Captured with ALEXA by cinematographer Antonio Riestra, AMC, ACK, LAST KNIGHTS is an action-packed medieval adventure directed by Kazuaki Kiriya; it tells the story of a fallen warrior who rises up against a corrupt and sadistic ruler to avenge his dishonored master.
Did Kazuaki have specific ideas about the kind of look he wanted to create for this film?
He brought in THE ASSASSINATION OF JESSE JAMES and BLADE RUNNER as references. I did my own research and brought in the paintings of Remedios Varo, a Surrealistic painter. These, together with the drawings of production designer Ricky Eyres, were our inspiration and brought the whole picture together.
What led to the choice of shooting with ALEXA?
I've been working with the ALEXA since it was first released and I've only seen the camera improve; each update responds to the real needs that we have on the set. We were working the whole time with two cameras, mostly handheld and on Steadicam, and in the action scenes we always brought in a third and a fourth camera.

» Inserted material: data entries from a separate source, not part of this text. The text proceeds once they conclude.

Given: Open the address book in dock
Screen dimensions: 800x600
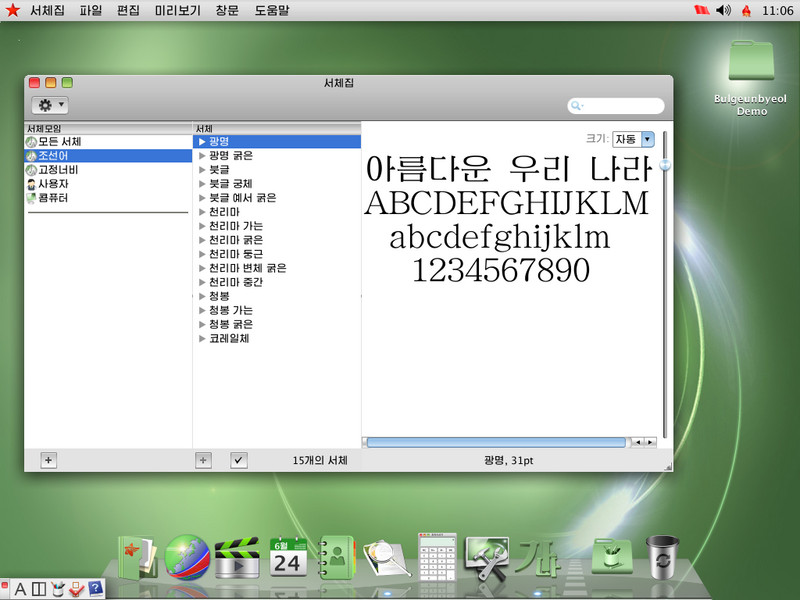Looking at the screenshot, I should pos(338,557).
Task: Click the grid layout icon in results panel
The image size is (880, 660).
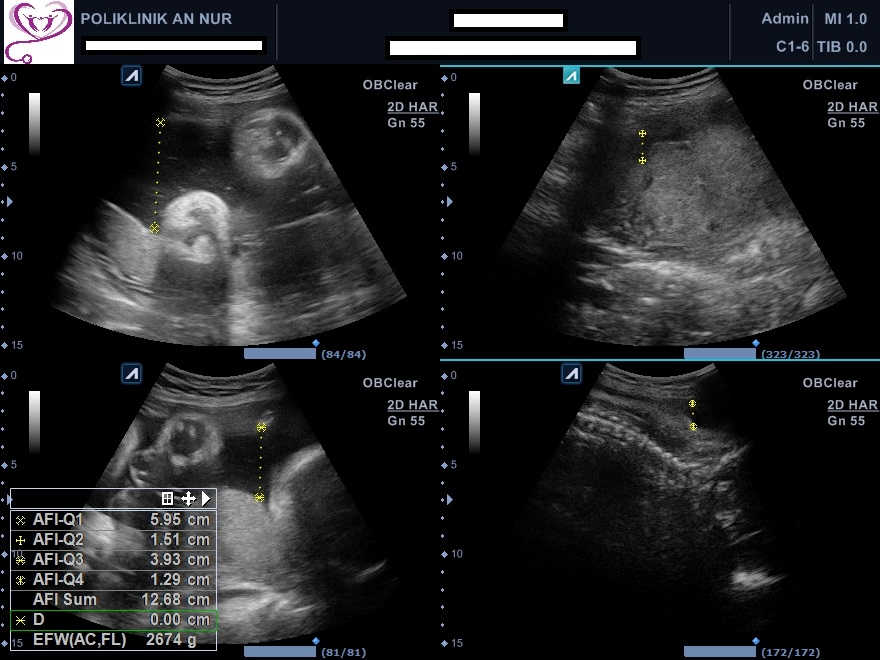Action: [168, 498]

Was ALEXA a good camera to work with for all the visual effects in the film?
We had a lot of visual effects so we decided to record ARRIRAW, but the film was shot before the ALEXA offered in-camera ARRIRAW recording. Our 1st ACs made a couple of adjustments to the camera so we were able to use the Steadicam and shoot handheld without carrying the Codex recorder the whole day. The grips would carry a small backpack made to fit the batteries and the recorder itself, and this reduced the weight on our shoulders a lot.

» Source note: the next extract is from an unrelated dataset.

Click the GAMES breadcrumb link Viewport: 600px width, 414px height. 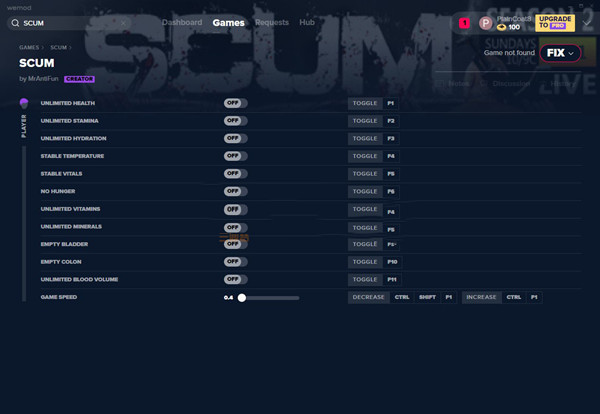[29, 47]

How did you go about creating the look you wanted?
We created four LUTs that worked as a base for night interiors and exteriors, as well as day interiors and exteriors. Doing this gave all the departments a closer idea of how the film was really going to look and allowed everyone to contribute because it meant there was time for the images to evolve.
The film is set in a non-existent world around the time of the Middle Ages, when technology was based on fire, therefore the lighting was mainly real sources and also moonlight, which we had to create ourselves.

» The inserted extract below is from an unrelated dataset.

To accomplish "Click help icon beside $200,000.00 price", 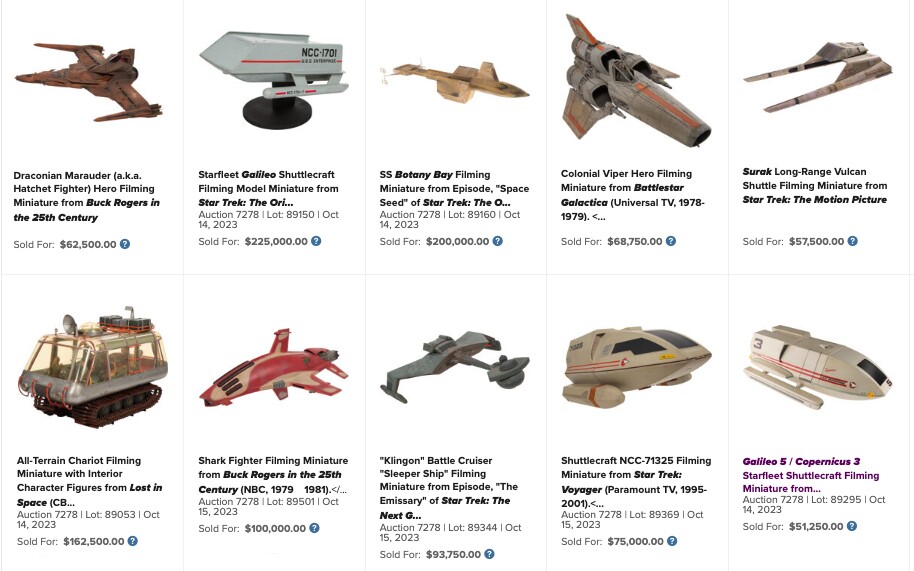I will [x=497, y=241].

What solutions did you come up with for firelight?
We filmed a real fire during prep and mapped the flicker so that we could recreate the same effect by programing a combination of lighting fixtures via software on a laptop. This was used to augment practical fires on the set. We had to emulate firelight and flames from a variety of sources, so we had a number of different pulses and flickers programed according to each location and scene.
And how about moonlight?
We decided to look for the softest moonlight we could achieve, so we started by bouncing a 1.8 kW HMI into a polystyrene and then diffused the light even more with a frame of 250 or 216, separating the subject from the source until we found the correct distance by eye. So we ended up lighting a very large area (150 m x 80 m) with only four 12 kW lights bounced from a 12' x 12' frame on a cherry picker at a height of about 45 m, and then softened this with HiLite.
Did that mean you were working at low light levels?
Yes, the light levels were quite low; we rated the ALEXA at 800 ASA and most of the time we shot wide open at T2. We loved the quality of the light and the camera captured this light with an amazing closeness. In fact, there was more detail in the shadows than I expected, so I ended up using some negative fill. The texture of the images from the ALEXA was stunning.